Pemotongan subsidi terhadap pendidikan, dengan dalih demi pasar bebas, membuat pendidikan
semakin mahal dan berakibat bagi anak-anak dari golongan miskin terlanggar hak-hak asasi
mereka. Sekali lagi rendahnya anggaran pendidikan di Indonesia merupakan indikasi bahwa
pendidikan tidak lagi menjadi prioritas dan komitmen untuk melindungi hak anak juga perlu
diragukan.

Sementara itu, para guru sebagai pelaksana pendidikan juga sangat berperan penting dalam
proses belajar mengajar.

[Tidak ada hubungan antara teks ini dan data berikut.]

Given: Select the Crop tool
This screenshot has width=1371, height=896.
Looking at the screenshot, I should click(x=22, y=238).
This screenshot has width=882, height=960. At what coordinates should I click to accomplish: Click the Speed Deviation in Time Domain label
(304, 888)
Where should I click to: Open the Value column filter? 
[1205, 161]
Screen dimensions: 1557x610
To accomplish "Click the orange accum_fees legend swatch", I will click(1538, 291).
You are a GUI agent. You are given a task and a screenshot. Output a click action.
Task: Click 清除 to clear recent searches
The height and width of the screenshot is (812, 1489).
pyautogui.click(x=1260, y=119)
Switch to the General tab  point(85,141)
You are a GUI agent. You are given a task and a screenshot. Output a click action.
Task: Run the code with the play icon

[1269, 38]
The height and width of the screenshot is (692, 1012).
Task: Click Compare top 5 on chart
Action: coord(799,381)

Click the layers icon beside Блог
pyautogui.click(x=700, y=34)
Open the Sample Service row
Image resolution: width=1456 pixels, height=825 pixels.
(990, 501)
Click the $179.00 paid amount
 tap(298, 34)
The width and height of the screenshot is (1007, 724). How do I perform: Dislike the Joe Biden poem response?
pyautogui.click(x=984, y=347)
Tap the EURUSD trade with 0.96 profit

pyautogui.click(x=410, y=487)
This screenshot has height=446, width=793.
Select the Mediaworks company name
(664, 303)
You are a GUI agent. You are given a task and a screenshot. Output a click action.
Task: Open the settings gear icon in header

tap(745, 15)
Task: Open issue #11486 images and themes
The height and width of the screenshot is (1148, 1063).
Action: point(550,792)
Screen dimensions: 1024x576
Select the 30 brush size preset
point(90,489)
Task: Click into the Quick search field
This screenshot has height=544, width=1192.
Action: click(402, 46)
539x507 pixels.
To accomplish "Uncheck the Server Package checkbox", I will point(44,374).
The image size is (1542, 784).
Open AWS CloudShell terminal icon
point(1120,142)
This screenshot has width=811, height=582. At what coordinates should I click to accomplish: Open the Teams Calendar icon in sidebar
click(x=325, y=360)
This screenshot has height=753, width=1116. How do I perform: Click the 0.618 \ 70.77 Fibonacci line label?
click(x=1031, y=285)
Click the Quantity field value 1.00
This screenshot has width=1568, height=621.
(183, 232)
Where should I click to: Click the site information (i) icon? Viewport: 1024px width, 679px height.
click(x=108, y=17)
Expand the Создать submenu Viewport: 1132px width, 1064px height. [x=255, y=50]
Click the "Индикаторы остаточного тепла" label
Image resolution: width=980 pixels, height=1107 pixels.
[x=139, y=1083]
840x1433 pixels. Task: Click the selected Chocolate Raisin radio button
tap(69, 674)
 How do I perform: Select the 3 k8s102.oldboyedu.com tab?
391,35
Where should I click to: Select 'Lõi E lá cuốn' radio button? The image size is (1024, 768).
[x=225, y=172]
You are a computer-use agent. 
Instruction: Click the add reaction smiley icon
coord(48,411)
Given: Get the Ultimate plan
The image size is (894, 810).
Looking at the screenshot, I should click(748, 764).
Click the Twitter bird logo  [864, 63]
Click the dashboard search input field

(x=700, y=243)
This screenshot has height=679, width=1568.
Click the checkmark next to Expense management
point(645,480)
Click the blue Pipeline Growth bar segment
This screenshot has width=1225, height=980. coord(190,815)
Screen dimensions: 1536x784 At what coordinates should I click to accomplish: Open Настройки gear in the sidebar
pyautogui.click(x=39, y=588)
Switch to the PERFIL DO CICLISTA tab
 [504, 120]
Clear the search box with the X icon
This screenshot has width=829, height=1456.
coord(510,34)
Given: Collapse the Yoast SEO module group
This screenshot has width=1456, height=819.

Keyakinan pendidikan para guru yang tersembunyi dalam metodologi
pendidikan dan proses belajar mengajar di sekolah masih berangkat dari paham yang meletakkan
guru sebagai pusat, guru digugu dan ditiru, dan murid menjadi obyek yang kesemuanya itu
memberikan kesan bahwa proses belajar mengajar tak ubahnya seperti proses penjinakan. Tanpa
komitmen atas hak anak, kapasitas dalam metodologi pendidikan yang berbasis atas hak anak,
serta keterampilan teknik belajar mengajar yang berprinsip penghormatan hak anak, maka
sekolah lebih menjadi masalah ketimbang sebagai solusi bagi promosi hak anak. Suasana
sekolah yang tidak berwatak demokratis dan membebasakan juga menjadi penghambat atas
pelaksanaan hak anak.
Secara kultural promosi tentang perlunya penghormatan hak anak sebagai hak asasi manusia
masih perlu dilakukan. Kepekaan masyarakat atas hak anak yang sangat rendah, menyumbang
lemahnya tekanan terhadap negara untuk melaksanakan kewajiban konstitusional untuk
melindungi hak anak. Dalam suasana seperti itu yang diperlukan adalah kuatnya desakan civil
society untuk senantiasa menantang negara, karena masyarakat adalah konstituen negara untuk
tetap konsistensi dalam penghormatan atas hak anak. Akhirnya, sudah saatnya masyarakat,
pemerintah, dan negara mulai mendengarkan nurani anak, ketika mereka hendak menentukan
anggaran negara atau anggaran daerah, ketika sedang membuat perencanaan kota bahkan
perencanan pembangunan. Negara dan masyarakat perlu mengembangkan mekanisme agar
suara anak ataupun kebutuhan anak, didengar dan diperhitungkan dalam setiap kebijakan.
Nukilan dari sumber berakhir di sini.